2013 09 09 15 48 07 633 Laptop 200

At the recent Yankee Dental Congress in Boston, Philips introduced a new, free, online patient risk assessment tool called CARE (Customized Assessment and Risk Evaluator) to aid dental professionals in making treatment decisions and increase patient education.

CARE allows dental professionals to determine a patient's risk for caries, periodontal diseases, and oral pathology, since early identification is crucial for treatment.

Michelle Hurlbutt, RDH, MSDH, Philips CARE Tool Committee.Michelle Hurlbutt, RDH, MSDH, Philips CARE Tool Committee.
Michelle Hurlbutt, RDH, MSDH, Philips CARE Tool Committee.

Michelle Hurlbutt, RDH, MSDH, of the Philips CARE Tool Committee and a full-time associate professor in the department of dental hygiene at Loma Linda University, took some time to talk with DrBicuspid.com about the benefits of this new risk assessment tool.

Dental professionals can go to the Philips CARE website to get started (a webinar is also available on the site). The program leads the dental professional through a series of questions to gather patient information. According to Hurlbutt, once the clinician is familiar with the tool, the entire process takes only two to three minutes chairside (it does require an Internet connection, although an offline model is available). At the end of the process, the practice has risk assessment data based on a patient's dental, social, and medical histories, as well as the individual comprehensive dental examination. This data can aid in planning a patient's treatment and developing preventive plans.

"This is a best practices tool," she said. "It is based on the best available evidence." Philips is "committed" to modifying the tool if the best practices, best treatments evidence changes, she added. She noted that board-certified experts reviewed all the research.

Right now, the tool can be used for children age 6 and older for dental caries, and for adults for periodontal diseases and oral pathology.

One of the aims of the tool is to increase communication, according to Hurlbutt.

"This will open the lines of communication between dental professional and patient and also between dentist and hygienist," she said.

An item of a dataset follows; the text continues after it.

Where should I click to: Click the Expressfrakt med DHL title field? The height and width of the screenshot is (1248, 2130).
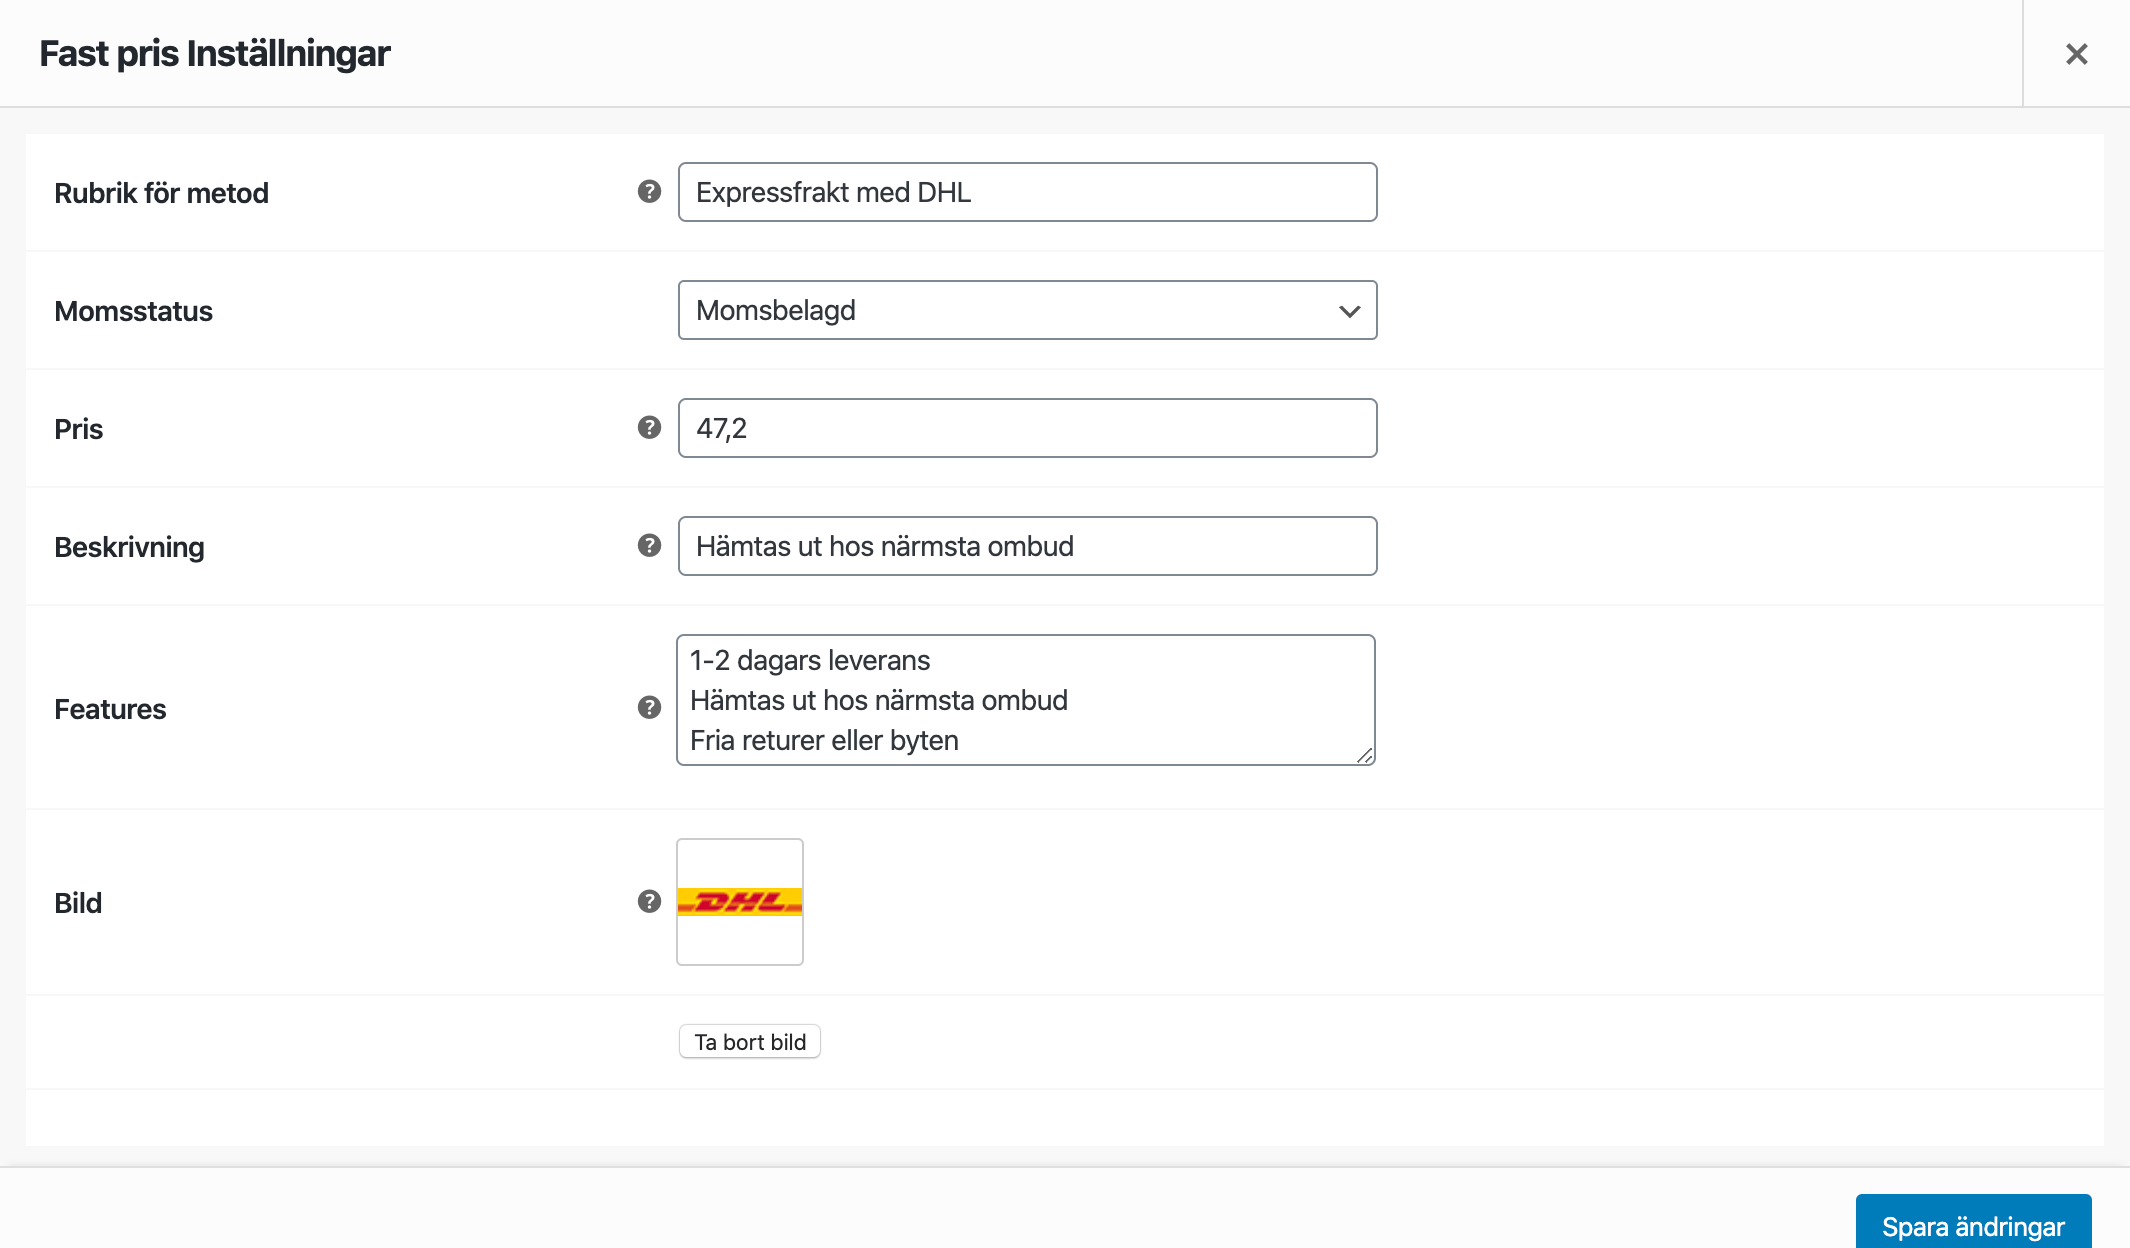[x=1027, y=192]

During testing, Philips found that questions on the screen for prompted the dental professional to get more information from their patients by asking more questions. And, when a word or term is unclear, a popup is available to give a definition, based on evidence.

"Anything that might be confusing is defined for the clinician," she said.

To allay any concerns about patient information becoming compromised, no patient data or information appears on the website, Hurlbutt said. However, to aid the practice, they have the option of saving the risk assessment to the computer and attaching it to a patient's electronic chart. Or, it can be printed out and physically attached to the patient's records.

The dental professional can also create a printout for patients. The handout does not have the Philips logo on it, but a practice's name and logo can be inserted. This handout can remind patients of the treatment plan.

"By giving the patient more information, it could increase patient education," Hurlbutt said.

After a comprehensive risk assessment and patient education, however, the practice still needs to complete the billing process. The CARE tool includes CDT billing codes.

"As of January 1, we have all the different codes for those conditions built in," she said. "We tried to think of what would make your life easier as a clinician."